** Begin Excerpt **
Showing posts with label book reviews. Show all posts
Showing posts with label book reviews. Show all posts

Monday, July 21, 2008

Book Review: The Cuisines of Germany

There are easy-breezy cookbooks that focus on short recipes and time-savers and then there are cookbooks that are teaching tools, travel companions, and story-tellers. The Cuisines of Germany by Horst Scharfenberg belongs to the latter category, for adventurous cooks, food historians, and those wanting to learn more about their German roots. Unfortunately out of print by now, it's worth checking out of the library or looking for in used bookstores.

Written by a native Frankfurter for English-speaking audiences when Germany was divided into East and West, The Cuisines of Germany is a serious study of regional traditions and a love letter to Heimat. Even if you never make any of the recipes (but you'll want to!), the book provides hours of absorbing reading. Food writer and television presenter Scharfenberg knows the regions, cooking, and history of Germany and takes the reader on a travelogue of memory and custom.
** End Excerpt **
** Begin Listed entries **
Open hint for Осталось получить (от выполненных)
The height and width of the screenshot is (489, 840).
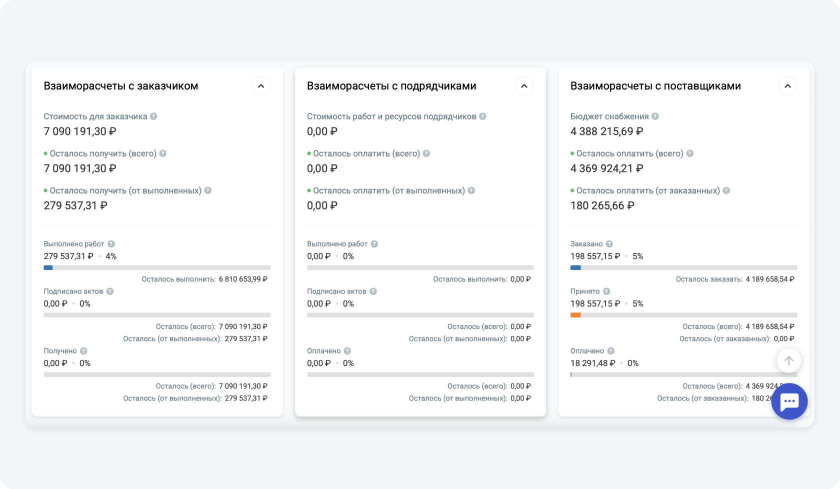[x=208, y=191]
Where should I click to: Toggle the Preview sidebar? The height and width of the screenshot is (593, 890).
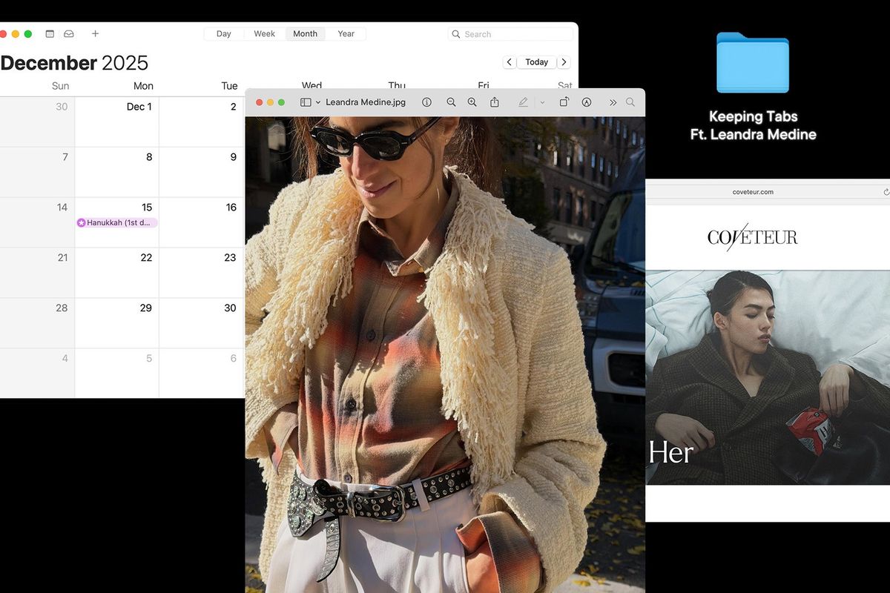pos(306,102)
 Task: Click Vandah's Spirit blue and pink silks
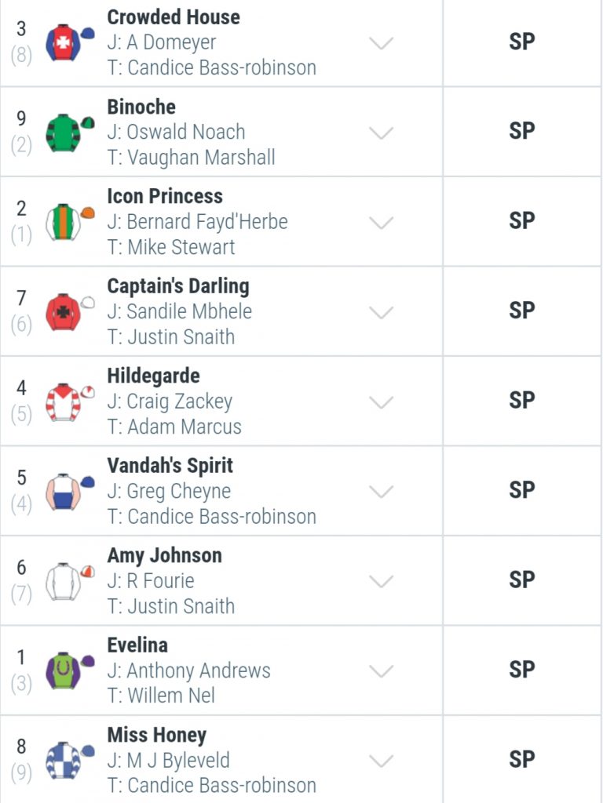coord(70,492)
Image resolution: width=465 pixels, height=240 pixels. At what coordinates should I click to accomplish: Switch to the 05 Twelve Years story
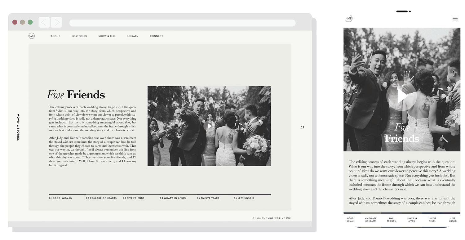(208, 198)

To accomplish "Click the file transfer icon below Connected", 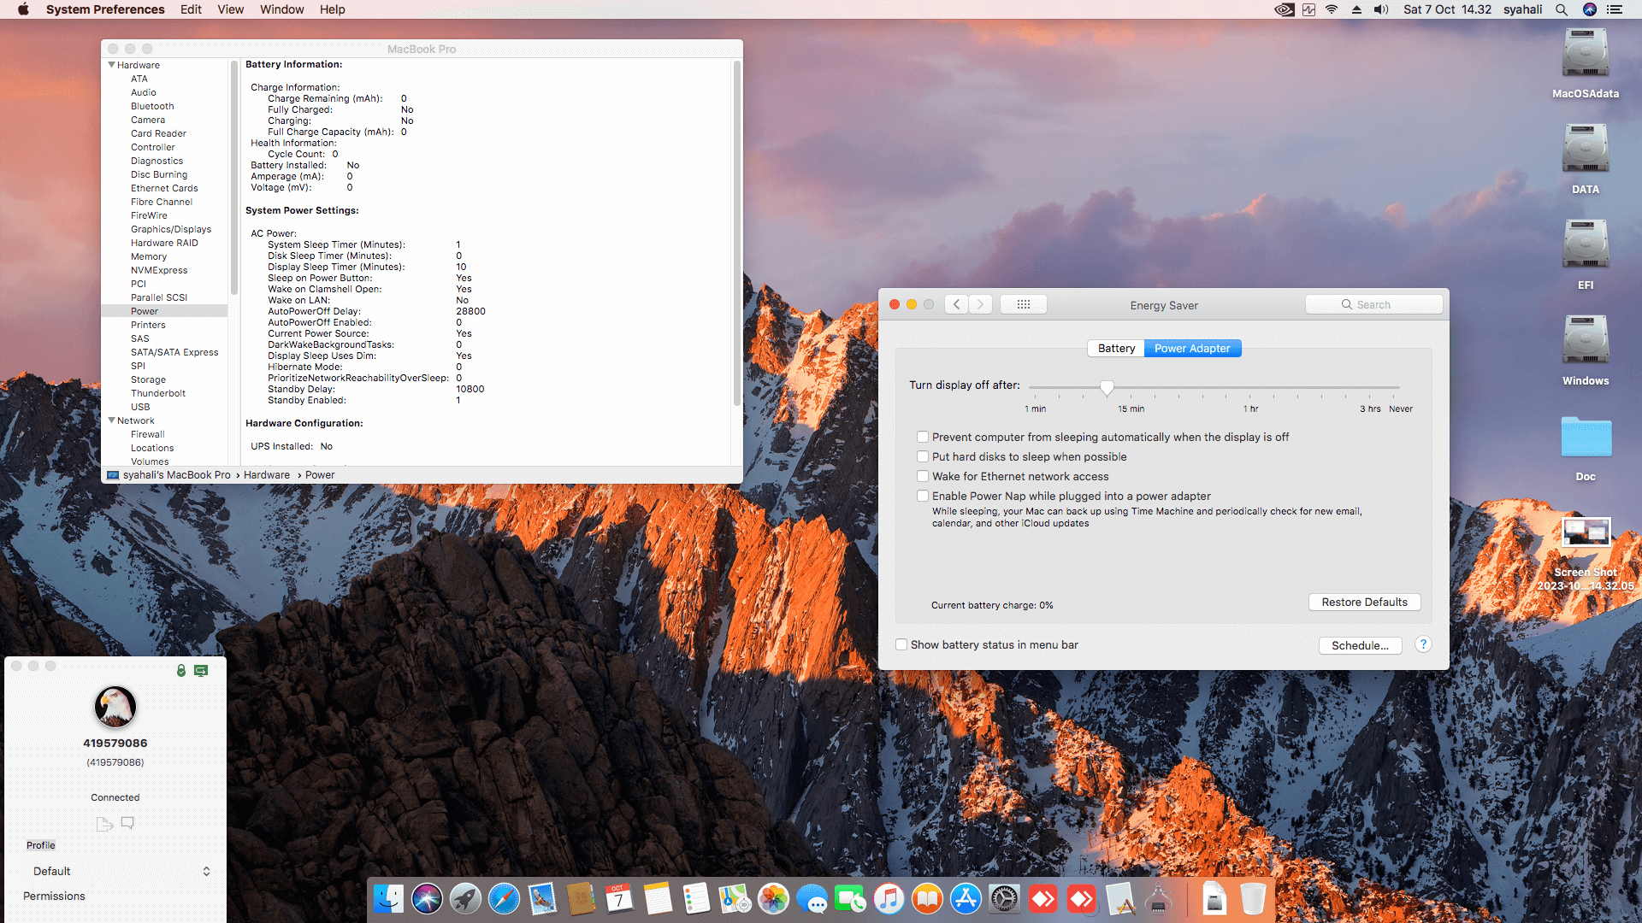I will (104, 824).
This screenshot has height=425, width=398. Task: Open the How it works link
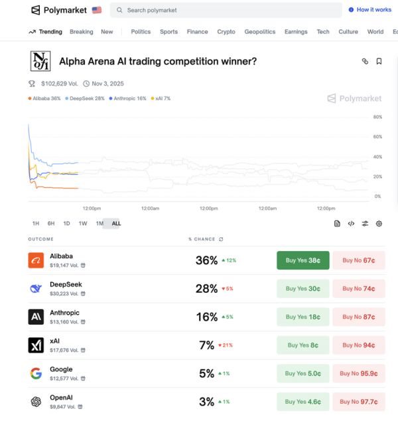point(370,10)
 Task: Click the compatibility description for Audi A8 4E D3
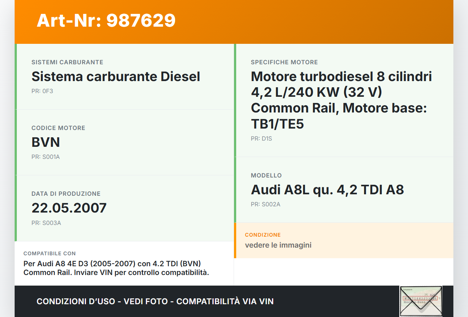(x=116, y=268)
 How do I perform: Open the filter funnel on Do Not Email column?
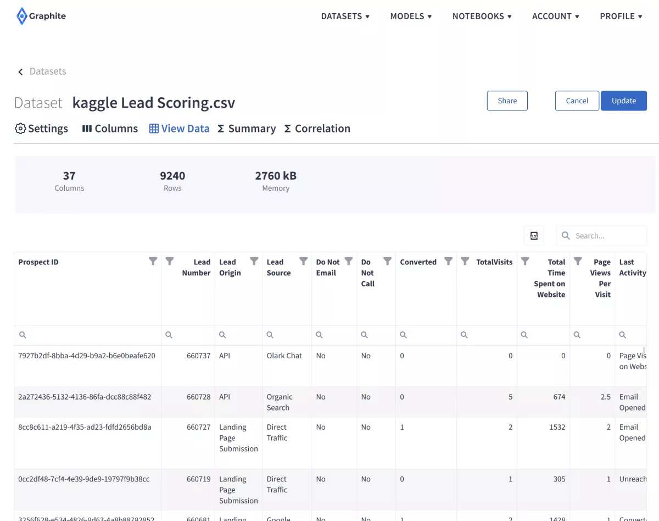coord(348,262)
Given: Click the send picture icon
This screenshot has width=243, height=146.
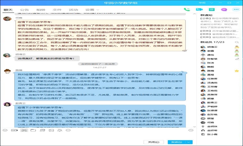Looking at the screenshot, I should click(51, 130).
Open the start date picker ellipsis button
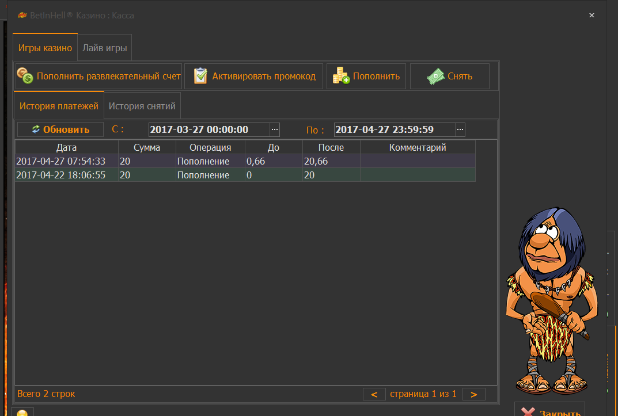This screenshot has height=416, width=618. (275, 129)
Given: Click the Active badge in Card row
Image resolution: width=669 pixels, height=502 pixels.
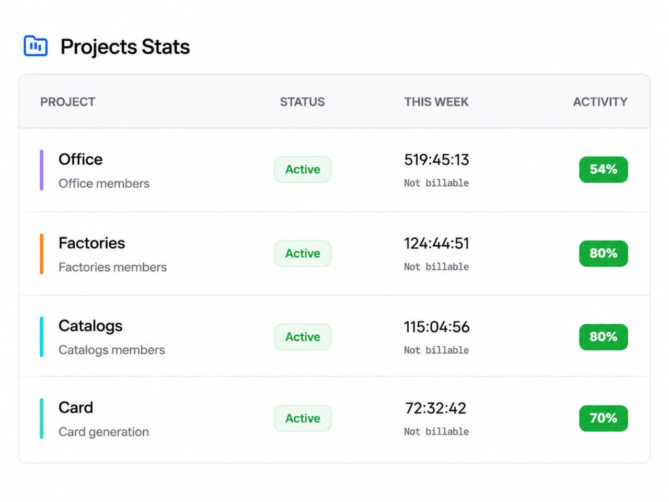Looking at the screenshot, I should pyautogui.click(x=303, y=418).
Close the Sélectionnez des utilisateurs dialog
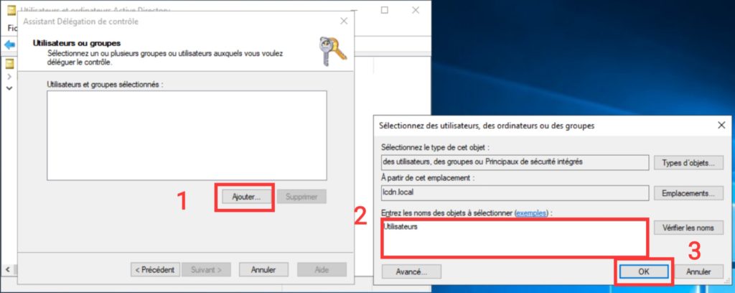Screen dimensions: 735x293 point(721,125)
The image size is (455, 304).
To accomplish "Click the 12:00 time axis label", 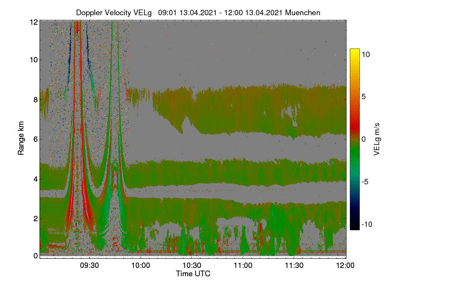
** End Listed entries **
*Tasks:*
- 1) Return everything in the cookbook review from "Book Review: The" down to "in used bookstores.".
- 2) According to the cookbook review, in what two capacities has Horst Scharfenberg worked?
- 3) Extend the review of The Cuisines of Germany by continuing it from the point where it stops.
The records have no connection to the cookbook review that precedes them.

*Answers per task:*
- 1)
Book Review: The Cuisines of Germany

There are easy-breezy cookbooks that focus on short recipes and time-savers and then there are cookbooks that are teaching tools, travel companions, and story-tellers. The Cuisines of Germany by Horst Scharfenberg belongs to the latter category, for adventurous cooks, food historians, and those wanting to learn more about their German roots. Unfortunately out of print by now, it's worth checking out of the library or looking for in used bookstores.

- 2) He is a food writer and a television presenter.

- 3)
The book opens with a 75-page ethnography of the 16 culinary regions of Germany for background, explaining how culinary customs evolved and comparing regional variations among shared dishes. The recipes are then divided by types of dish, starting with soups and ending with desserts and drinks. 19th century-style lithographs of food, kitchen scenes, and the skylines of famous German cities appear throughout for illustration, giving the book a nostalgic Farmer's Almanac feel, but there are no illustrations of how the dishes themselves will look after making, which may be a drawback to the beginner.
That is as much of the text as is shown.